◆ **Problem statement**:
Copy the listing below word for word, starting at its first line and ending at the line that contains "coord(596,175)".

◆ **Target position listing**:
• • • • • • •
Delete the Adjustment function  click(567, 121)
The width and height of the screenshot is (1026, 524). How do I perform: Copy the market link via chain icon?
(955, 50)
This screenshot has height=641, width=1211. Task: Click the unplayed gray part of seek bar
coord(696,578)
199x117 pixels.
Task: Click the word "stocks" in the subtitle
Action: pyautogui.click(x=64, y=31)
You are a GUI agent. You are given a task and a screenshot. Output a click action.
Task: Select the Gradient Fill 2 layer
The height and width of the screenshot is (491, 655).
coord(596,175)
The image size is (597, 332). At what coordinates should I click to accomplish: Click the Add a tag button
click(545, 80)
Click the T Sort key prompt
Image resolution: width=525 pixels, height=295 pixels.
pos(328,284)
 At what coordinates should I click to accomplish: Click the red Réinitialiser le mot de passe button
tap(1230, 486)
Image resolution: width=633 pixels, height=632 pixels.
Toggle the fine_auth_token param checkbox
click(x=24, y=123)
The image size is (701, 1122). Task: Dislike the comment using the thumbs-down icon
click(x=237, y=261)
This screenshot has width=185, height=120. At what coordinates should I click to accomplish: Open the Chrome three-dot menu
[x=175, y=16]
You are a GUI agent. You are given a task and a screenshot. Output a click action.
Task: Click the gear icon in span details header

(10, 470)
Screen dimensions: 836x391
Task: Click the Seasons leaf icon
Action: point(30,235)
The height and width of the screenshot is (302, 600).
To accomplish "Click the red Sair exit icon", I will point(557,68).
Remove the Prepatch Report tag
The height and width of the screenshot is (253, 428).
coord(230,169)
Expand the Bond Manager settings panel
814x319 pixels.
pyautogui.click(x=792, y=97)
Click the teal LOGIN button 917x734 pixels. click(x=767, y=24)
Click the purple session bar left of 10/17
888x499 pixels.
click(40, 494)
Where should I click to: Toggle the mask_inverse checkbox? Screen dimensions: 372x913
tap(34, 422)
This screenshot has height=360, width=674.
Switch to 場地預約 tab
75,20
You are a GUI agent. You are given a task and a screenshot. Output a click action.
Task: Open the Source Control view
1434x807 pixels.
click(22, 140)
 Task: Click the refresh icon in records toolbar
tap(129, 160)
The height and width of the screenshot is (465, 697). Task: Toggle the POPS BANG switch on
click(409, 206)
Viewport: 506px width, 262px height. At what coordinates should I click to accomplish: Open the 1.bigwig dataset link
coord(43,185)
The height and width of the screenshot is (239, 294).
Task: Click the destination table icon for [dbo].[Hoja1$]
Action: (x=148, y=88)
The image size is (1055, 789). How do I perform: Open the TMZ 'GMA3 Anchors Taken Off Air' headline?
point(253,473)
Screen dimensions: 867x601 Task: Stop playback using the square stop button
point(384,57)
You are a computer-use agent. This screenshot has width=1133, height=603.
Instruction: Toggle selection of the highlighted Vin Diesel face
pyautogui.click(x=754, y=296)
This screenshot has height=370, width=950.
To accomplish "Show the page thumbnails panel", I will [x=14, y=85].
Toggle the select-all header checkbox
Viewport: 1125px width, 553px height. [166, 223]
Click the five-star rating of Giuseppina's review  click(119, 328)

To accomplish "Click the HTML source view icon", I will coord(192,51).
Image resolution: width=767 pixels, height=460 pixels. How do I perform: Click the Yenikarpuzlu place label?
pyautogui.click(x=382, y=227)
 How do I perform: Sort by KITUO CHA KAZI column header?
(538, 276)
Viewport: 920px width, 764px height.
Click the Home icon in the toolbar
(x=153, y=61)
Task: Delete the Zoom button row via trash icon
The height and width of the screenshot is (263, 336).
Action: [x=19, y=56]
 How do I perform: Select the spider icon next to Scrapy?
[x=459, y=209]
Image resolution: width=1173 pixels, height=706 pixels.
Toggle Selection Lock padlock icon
• • • • • • •
◆ **Full response**:
Delete the Adjustment function  click(567, 121)
The width and height of the screenshot is (1026, 524). How do I perform: Copy the market link via chain icon?
(955, 50)
This screenshot has height=641, width=1211. Task: Click the unplayed gray part of seek bar
coord(696,578)
199x117 pixels.
Task: Click the word "stocks" in the subtitle
Action: pyautogui.click(x=64, y=31)
You are a GUI agent. You are given a task and a screenshot. Output a click action.
Task: Select the Gradient Fill 2 layer
The height and width of the screenshot is (491, 655).
coord(596,175)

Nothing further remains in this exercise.